Chronique de Serres et d’ailleurs III (6)



Auditrices et auditeurs qui m’écoutez, bonjour. Peut-on ne rien s’interdire et est-ce la même chose que de tout s’autoriser ? En effet, ne rien s’interdire n’est-il pas moins que de tout s’autoriser et peut-on tout s’autoriser sans pour autant ne rien s’interdire ? La question est difficile à trancher et il ne faudrait pas moins qu’un éminent prix Nobel pour nous éclairer sur ce sujet. Mais, de même, n’importe quel prix Nobel de n’importe quelle discipline est-il capable de donner un avis sur n’importe quel sujet ?

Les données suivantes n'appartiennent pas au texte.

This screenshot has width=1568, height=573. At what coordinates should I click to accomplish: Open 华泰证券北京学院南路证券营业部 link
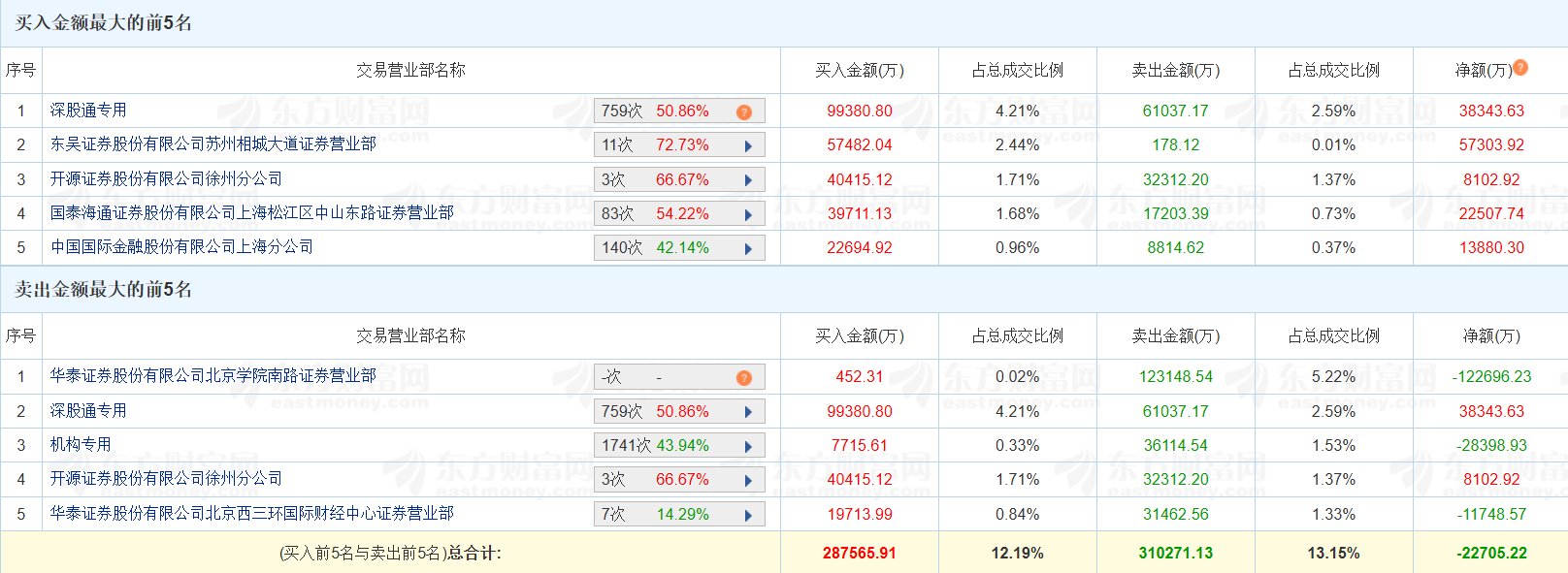pos(212,376)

Car nul n’ignore que les Nobels sont de disciplines diverses  et chacune de ces disciplines, elles-mêmes, se subdivisent en sous-disciplines et parfois même en sous-sous-disciplines, ce qui fait beaucoup de sous-sous pour un certain nombre de gens, sans compter les primes et indemnités diverses et sans oublier la retraite de la fonction publique.
Ces disciplines sont la physique, la chimie, la médecine, la littérature et la paix. Une sorte de prix annexe est aussi décerné en économie mais celui-ci est décerné par l’académie des sciences imaginaires et ne rentre donc pas, stricto sensu, dans le cadre précédent. Evidemment, les trois premières, physique, chimie et médecine, sont qualifiées de sciences dures et sont donc les voies royales de  la nobélisation. Ensuite, la littérature, science molle si l’on peut dire, couronne une œuvre de qualité animée d’un grand idéal. Les grands idéaux ne font pas exception au niveau des sous-disciplines, le sous-grand idéal fait même florès de nos jours. Et, dernier mais non des moindres, le prix Nobel de la paix récompense  la personnalité ou la communauté ayant le plus ou le mieux contribué au rapprochement des peuples, à la suppression ou à la réduction des armées permanentes, à la réunion et à la propagation des progrès pour la paix. L’attribution de ce prix a connu des fortunes diverses et dernièrement encore des pétitions ont circulé pour le retrait du prix à une personnalité, ce qui, paraît-il, est impossible. Et puis, s’il était avéré trente ans plus tard qu’un Nobel de physique ou de chimie se fût mis le doigt dans l’œil, irait-on le lui retirer ? De plus, il faut bien comprendre que le président Obama a reçu le prix Nobel de la paix à l’avance au cas où, par mégarde, il aurait ultérieurement fait la guerre. Mais l’aréopage qui attribue cette récompense sait juger aussi bien sur les faits que sur les intentions présumées des attributaires.
Pour revenir donc à ce que l’on peut s’autoriser tout en ne se l’interdisant pas, cela représente pas mal de choses diverses comme, en vrac, l’alcool, le tabac, les femmes, les hommes (et vice-versa…), le patin avec ou sans roulettes, la burqa, le chapeau haut-de-forme et le chocolat. Sans oublier un certains nombres d’autres choses que la bienséance et le directeur d’antenne m’interdisent de citer. Et si le tout est parfois plus que la somme des parties, il n’en est pas moins vrai que le rien est inférieur à la soustraction de toutes les autres, sans préjudice du contraire.
On voit par-là que s’il est interdit d’autoriser, il peut en conséquence paradoxale être autorisé d’interdire et inversement réciproquement, suivant la prescription du docteur Dac qui connaissait le prix de nos belles fantaisies.